Chiltepin FAQ

1.) F: Ich habe gehört, Chiltepin sind kaum zum Keimen zu bringen. Stimmt das?

A: Es ist nicht unwahr, da echte, wilde Chiltepin (C. annuum var. glabriusculum) noch Samenruhe zeigen. Will man sie nicht gerade an seine Sittiche verfüttern und dann nach der Behandlung durch deren Verdauungstrakt wieder herauskratzen, reicht es aber auch den Saatgutschalen genügend Wärme – und Zeit! – zu geben.

2.) F: Chiltepin kommen doch aus der Wüste, da brauchen sie doch wohl mindestens so viel Sonne wie die anderen Chillis?

A: Es hält ihnen zwar niemand einen Sonnenschirm, aber sie platzieren sich selbst unter Schattenbäumen. – Chiltepines mögen und vertragen nämlich kein direktes Sonnenlicht.

3.) F: Da habe ich endlich ein Chiltepin-Pflänzchen, aber es wächst sehr langsam. Ist das normal?

A: Anfänglich ja, später aber ein Zeichen für entweder einen zu kleinen Topf und/oder (noch mehr) für nicht-optimale Bedingungen (zu viel Sonne, zu wenig Luftfeuchtigkeit). Die typische Höhe kann allerdings zwischen 30 cm und knapp 2 m schwanken!

4.) F: Mein Chiltepin produziert endlich Früchte, diese sind aber länglich. Kann das stimmen?

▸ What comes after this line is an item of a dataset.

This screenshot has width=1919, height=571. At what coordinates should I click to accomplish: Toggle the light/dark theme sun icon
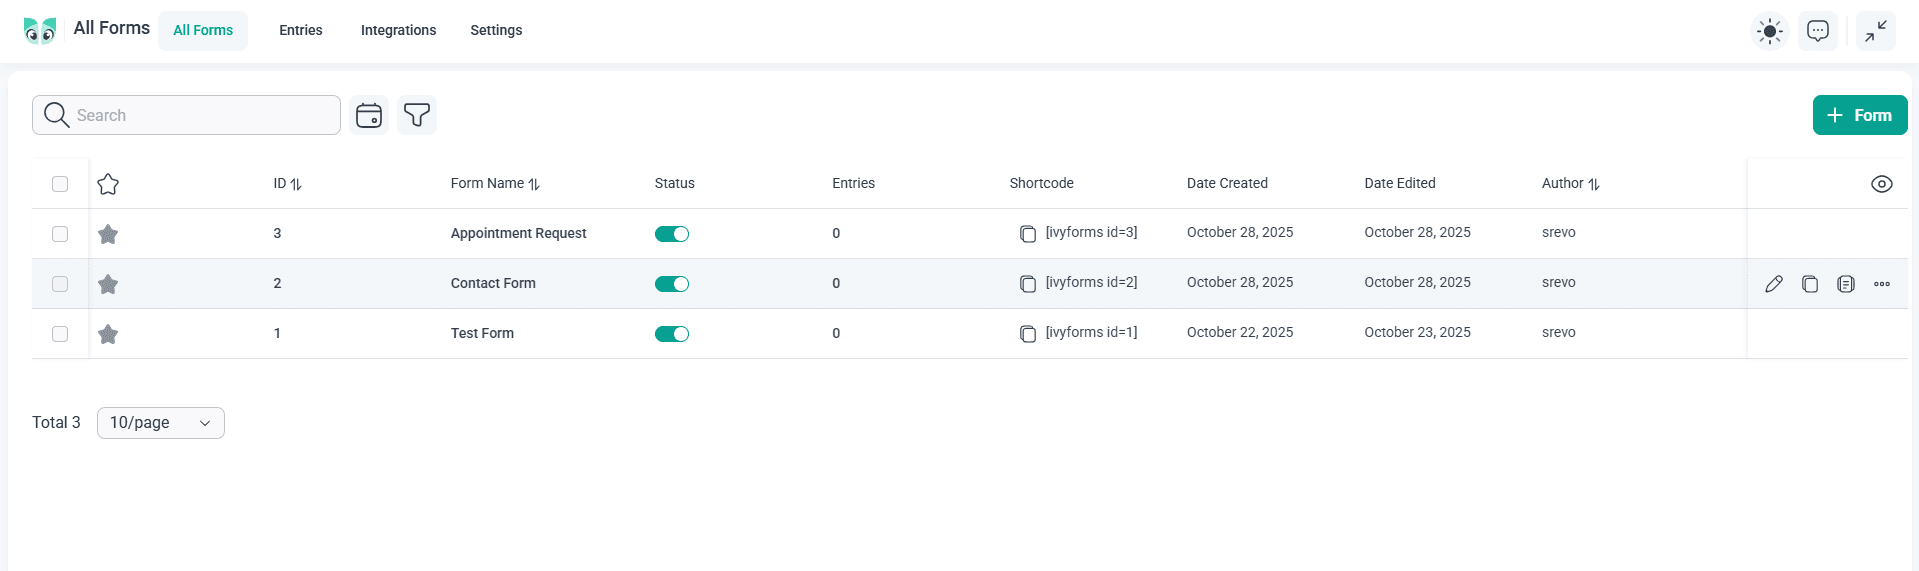click(1770, 31)
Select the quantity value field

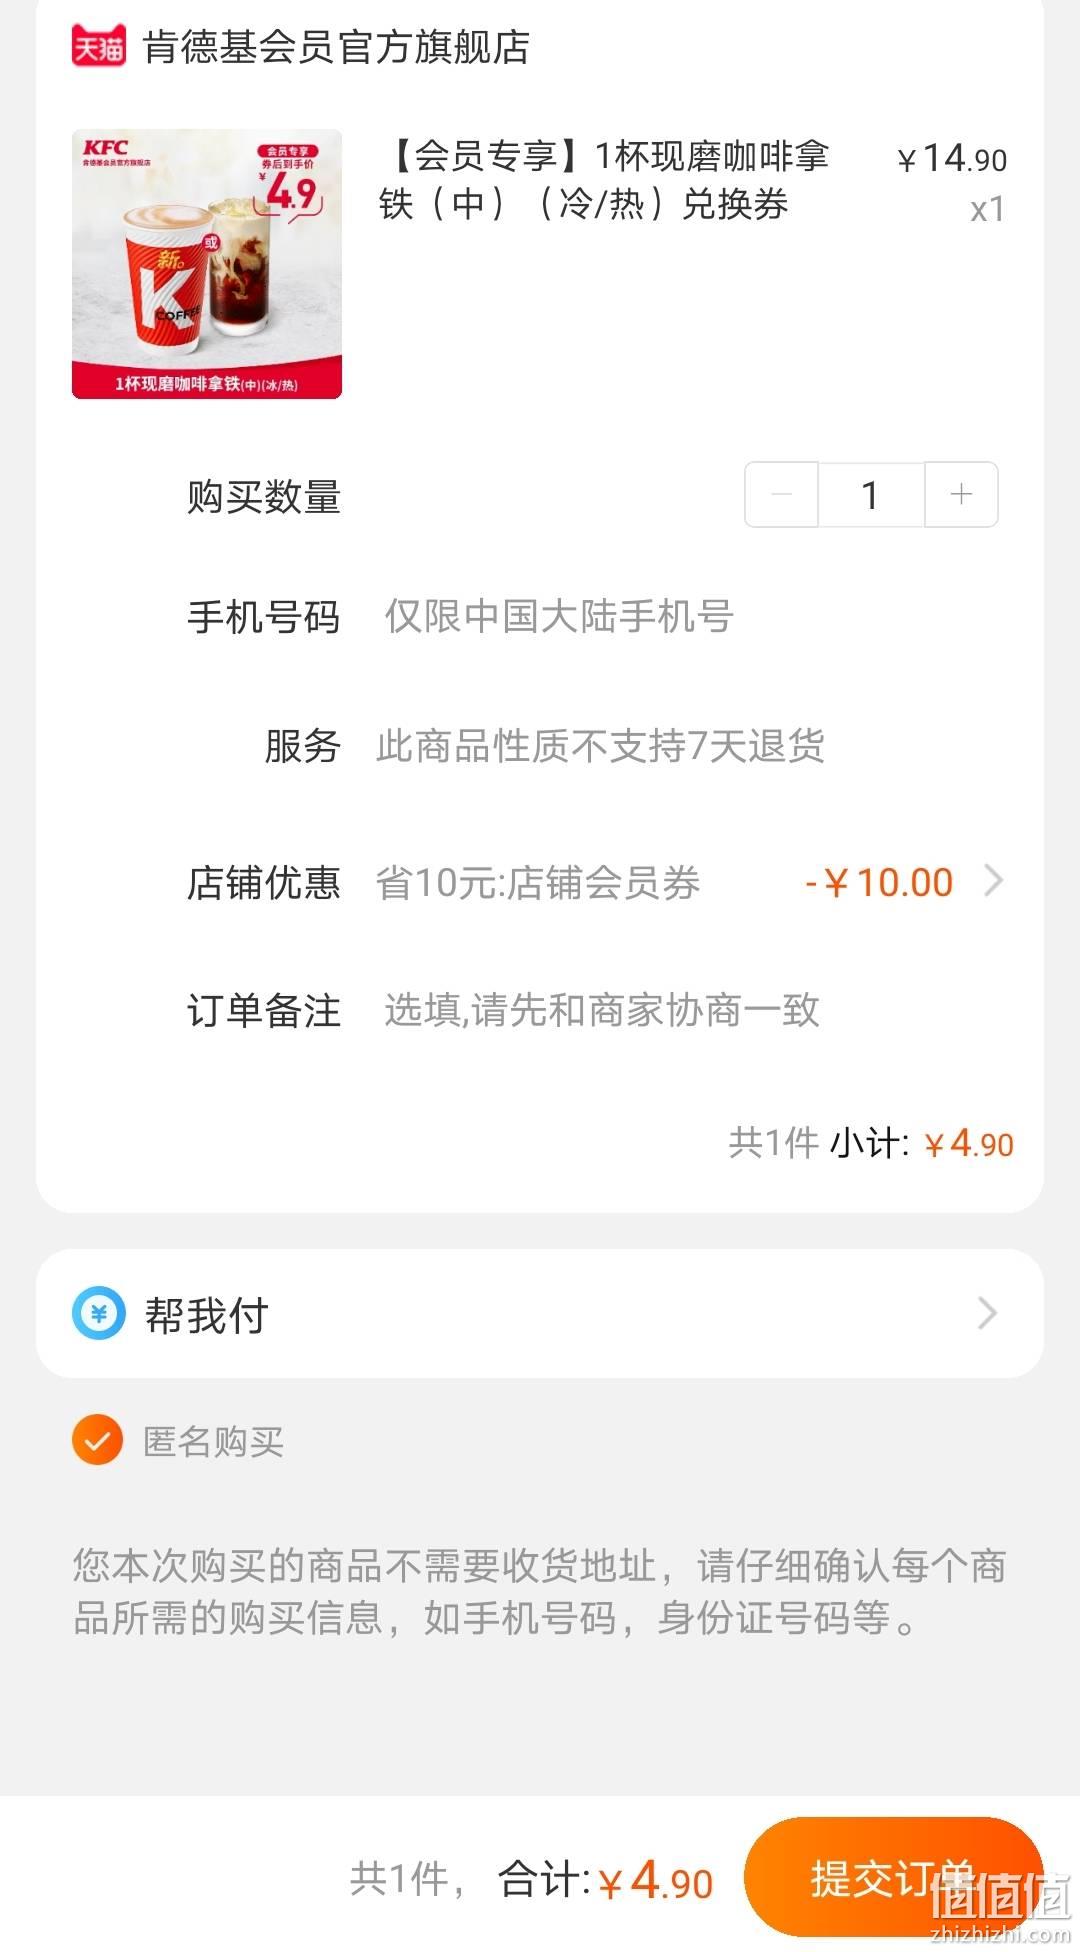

A: Solange die Früchte noch der Pequin-Form (dem Fruchttyp Pequin) entsprechen, kann das bei manchen „Sorten“ schon stimmen (z.B. Tarahumara-Chiltepin). Sind die Früchte jedoch noch länger oder breiter, dann hat es sich entweder um eine Kreuzung oder eine andere Sorte als einen Chiltepin gehandelt.
Der eigene Chiltepin-Fruchttyp allerdings beschreibt die sphärischen, Erbsen-ähnlichen Früchte.